Employment And Workplace Laws
If you employ staff, you’re responsible for Fair Work compliance, minimum pay, award coverage, rosters, breaks, leave entitlements, and a safe workplace. Use clear contracts and policies to set expectations and reduce disputes. Having a tailored Employment Contract for each staff member is a practical foundation.
Privacy And Data
If you collect customer information (online bookings, loyalty programs, email lists), you’ll likely need a compliant Privacy Policy and secure processes for handling personal data. Confirm how customer data is shared within the network and who is responsible for data security and breach response.
Health, Safety And Industry Permits
Depending on your industry, you may need food safety licences, council permits, signage approvals or specific professional registrations. The franchisor will guide you on standards, but you remain responsible for local compliance at your site.

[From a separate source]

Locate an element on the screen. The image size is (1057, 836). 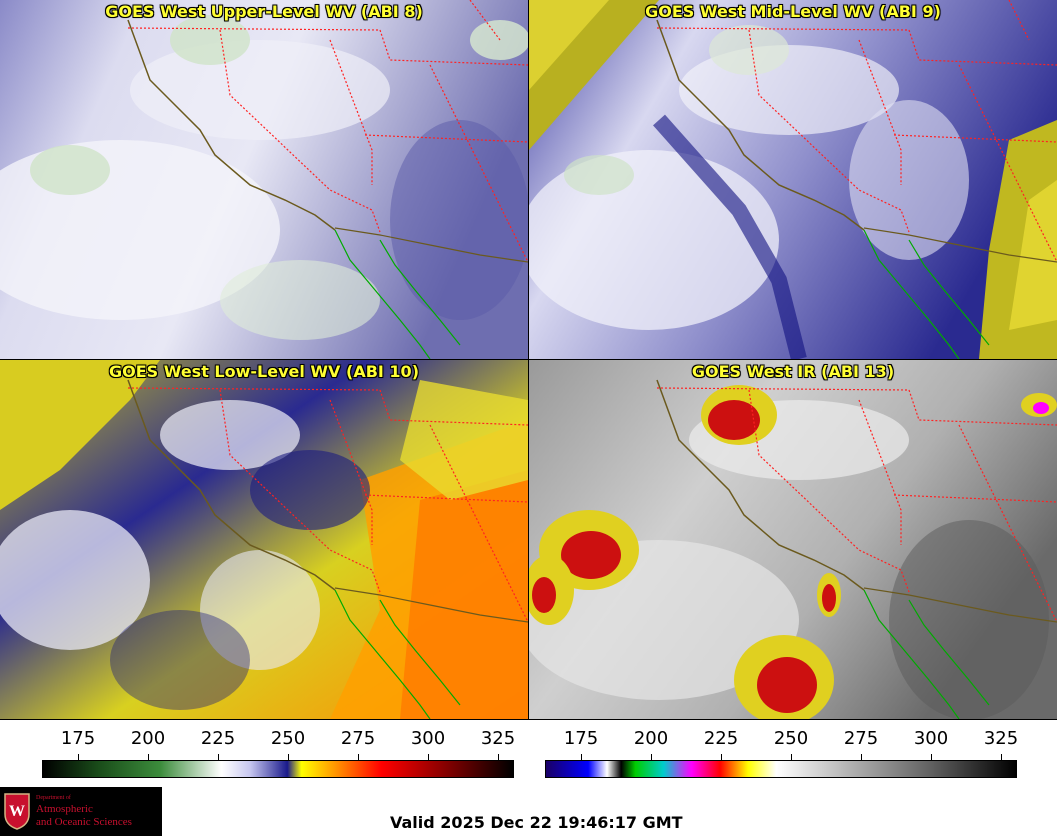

Brand Standards And Audits
Expect regular audits on service, quality, cleanliness and brand presentation. Keep clear records of training, maintenance and corrective actions to demonstrate compliance and avoid breach notices.
Insurance
Franchisors typically mandate public liability, product liability, workers compensation and business interruption insurance. Check minimum sums insured and any additional industry-specific cover.
Taxes And Reporting
Register for an ABN, and if required, GST. Keep your BAS and payroll obligations up to date. Many franchise systems have integrated POS and reporting - take advantage of this, but verify accuracy and reconcile regularly.
Key Takeaways
- Take your time with due diligence - read the Disclosure Document, Key Facts Sheet and the agreement closely, speak to current and former franchisees, and stress-test territory and site assumptions.
- Understand your rights and obligations under the Franchising Code of Conduct, including disclosure timelines, cooling-off and marketing fund transparency.
- Model all costs and cash flow carefully, including fit-out, royalties, marketing contributions and working capital for the ramp-up period.
- Review and align your franchise agreement, lease and operations manual so obligations are consistent and there are no hidden traps.
- Stay compliant day to day with consumer law, employment law, privacy, industry permits and brand standards - use strong contracts and policies to reduce risk.
- Get independent legal and accounting advice before you sign; a tailored Franchise Agreement review, Lease Review, and clarity around IP and data will set you up for success.